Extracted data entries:
────

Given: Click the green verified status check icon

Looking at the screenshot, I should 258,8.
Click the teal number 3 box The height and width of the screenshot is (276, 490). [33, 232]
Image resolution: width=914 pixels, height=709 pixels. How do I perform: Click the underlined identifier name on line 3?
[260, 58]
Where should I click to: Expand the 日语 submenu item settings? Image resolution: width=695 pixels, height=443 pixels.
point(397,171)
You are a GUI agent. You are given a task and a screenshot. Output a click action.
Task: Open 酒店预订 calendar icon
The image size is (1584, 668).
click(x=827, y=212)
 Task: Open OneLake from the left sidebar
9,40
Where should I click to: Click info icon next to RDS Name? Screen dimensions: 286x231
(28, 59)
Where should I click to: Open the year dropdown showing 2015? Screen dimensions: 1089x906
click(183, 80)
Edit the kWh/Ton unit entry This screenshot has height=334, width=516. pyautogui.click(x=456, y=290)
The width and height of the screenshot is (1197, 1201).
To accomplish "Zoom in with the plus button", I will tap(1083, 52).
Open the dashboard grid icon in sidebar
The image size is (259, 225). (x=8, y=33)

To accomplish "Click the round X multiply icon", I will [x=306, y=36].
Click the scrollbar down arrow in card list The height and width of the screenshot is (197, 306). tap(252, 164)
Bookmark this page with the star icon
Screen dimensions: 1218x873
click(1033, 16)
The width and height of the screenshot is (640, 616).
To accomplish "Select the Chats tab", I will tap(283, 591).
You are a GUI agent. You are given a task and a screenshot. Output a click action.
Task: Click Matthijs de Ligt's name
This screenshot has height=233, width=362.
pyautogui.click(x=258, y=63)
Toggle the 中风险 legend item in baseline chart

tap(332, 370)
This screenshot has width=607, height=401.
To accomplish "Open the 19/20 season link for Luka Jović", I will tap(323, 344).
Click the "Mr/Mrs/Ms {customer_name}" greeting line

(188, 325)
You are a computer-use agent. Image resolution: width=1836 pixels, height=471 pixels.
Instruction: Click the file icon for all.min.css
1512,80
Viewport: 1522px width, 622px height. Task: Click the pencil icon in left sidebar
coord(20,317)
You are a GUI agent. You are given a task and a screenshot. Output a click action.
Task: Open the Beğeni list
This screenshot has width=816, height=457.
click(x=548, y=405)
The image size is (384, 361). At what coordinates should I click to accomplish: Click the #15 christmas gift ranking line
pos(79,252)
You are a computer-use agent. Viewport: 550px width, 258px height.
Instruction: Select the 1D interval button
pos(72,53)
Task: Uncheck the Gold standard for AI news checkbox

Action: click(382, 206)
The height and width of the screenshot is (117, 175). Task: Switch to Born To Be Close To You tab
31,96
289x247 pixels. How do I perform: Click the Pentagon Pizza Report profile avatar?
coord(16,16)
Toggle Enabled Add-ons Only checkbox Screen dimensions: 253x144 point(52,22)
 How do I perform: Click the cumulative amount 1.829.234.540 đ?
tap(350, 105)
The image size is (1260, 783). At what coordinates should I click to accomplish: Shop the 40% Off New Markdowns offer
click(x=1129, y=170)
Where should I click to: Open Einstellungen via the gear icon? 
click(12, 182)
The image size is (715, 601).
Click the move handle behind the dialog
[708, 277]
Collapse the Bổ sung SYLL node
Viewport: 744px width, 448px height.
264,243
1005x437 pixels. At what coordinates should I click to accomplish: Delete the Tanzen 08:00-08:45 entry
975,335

────

# Task requirements
Exactly as shown, repeat every record.

# Solution for this exercise
Given: Click the green verified status check icon

Looking at the screenshot, I should 258,8.
Click the teal number 3 box The height and width of the screenshot is (276, 490). [33, 232]
Image resolution: width=914 pixels, height=709 pixels. How do I perform: Click the underlined identifier name on line 3?
[260, 58]
Where should I click to: Expand the 日语 submenu item settings? Image resolution: width=695 pixels, height=443 pixels.
point(397,171)
You are a GUI agent. You are given a task and a screenshot. Output a click action.
Task: Open 酒店预订 calendar icon
The image size is (1584, 668).
click(x=827, y=212)
 Task: Open OneLake from the left sidebar
9,40
Where should I click to: Click info icon next to RDS Name? Screen dimensions: 286x231
(28, 59)
Where should I click to: Open the year dropdown showing 2015? Screen dimensions: 1089x906
click(183, 80)
Edit the kWh/Ton unit entry This screenshot has height=334, width=516. pyautogui.click(x=456, y=290)
The width and height of the screenshot is (1197, 1201).
To accomplish "Zoom in with the plus button", I will tap(1083, 52).
Open the dashboard grid icon in sidebar
The image size is (259, 225). (x=8, y=33)

To accomplish "Click the round X multiply icon", I will [x=306, y=36].
Click the scrollbar down arrow in card list The height and width of the screenshot is (197, 306). tap(252, 164)
Bookmark this page with the star icon
Screen dimensions: 1218x873
click(1033, 16)
The width and height of the screenshot is (640, 616).
To accomplish "Select the Chats tab", I will tap(283, 591).
You are a GUI agent. You are given a task and a screenshot. Output a click action.
Task: Click Matthijs de Ligt's name
This screenshot has height=233, width=362.
pyautogui.click(x=258, y=63)
Toggle the 中风险 legend item in baseline chart

tap(332, 370)
This screenshot has width=607, height=401.
To accomplish "Open the 19/20 season link for Luka Jović", I will tap(323, 344).
Click the "Mr/Mrs/Ms {customer_name}" greeting line

(188, 325)
You are a computer-use agent. Image resolution: width=1836 pixels, height=471 pixels.
Instruction: Click the file icon for all.min.css
1512,80
Viewport: 1522px width, 622px height. Task: Click the pencil icon in left sidebar
coord(20,317)
You are a GUI agent. You are given a task and a screenshot. Output a click action.
Task: Open the Beğeni list
This screenshot has width=816, height=457.
click(x=548, y=405)
The image size is (384, 361). At what coordinates should I click to accomplish: Click the #15 christmas gift ranking line
pos(79,252)
You are a computer-use agent. Viewport: 550px width, 258px height.
Instruction: Select the 1D interval button
pos(72,53)
Task: Uncheck the Gold standard for AI news checkbox

Action: click(382, 206)
The height and width of the screenshot is (117, 175). Task: Switch to Born To Be Close To You tab
31,96
289x247 pixels. How do I perform: Click the Pentagon Pizza Report profile avatar?
coord(16,16)
Toggle Enabled Add-ons Only checkbox Screen dimensions: 253x144 point(52,22)
 How do I perform: Click the cumulative amount 1.829.234.540 đ?
tap(350, 105)
The image size is (1260, 783). At what coordinates should I click to accomplish: Shop the 40% Off New Markdowns offer
click(x=1129, y=170)
Where should I click to: Open Einstellungen via the gear icon? 
click(12, 182)
The image size is (715, 601).
Click the move handle behind the dialog
[708, 277]
Collapse the Bổ sung SYLL node
Viewport: 744px width, 448px height.
264,243
1005x437 pixels. At what coordinates should I click to accomplish: Delete the Tanzen 08:00-08:45 entry
975,335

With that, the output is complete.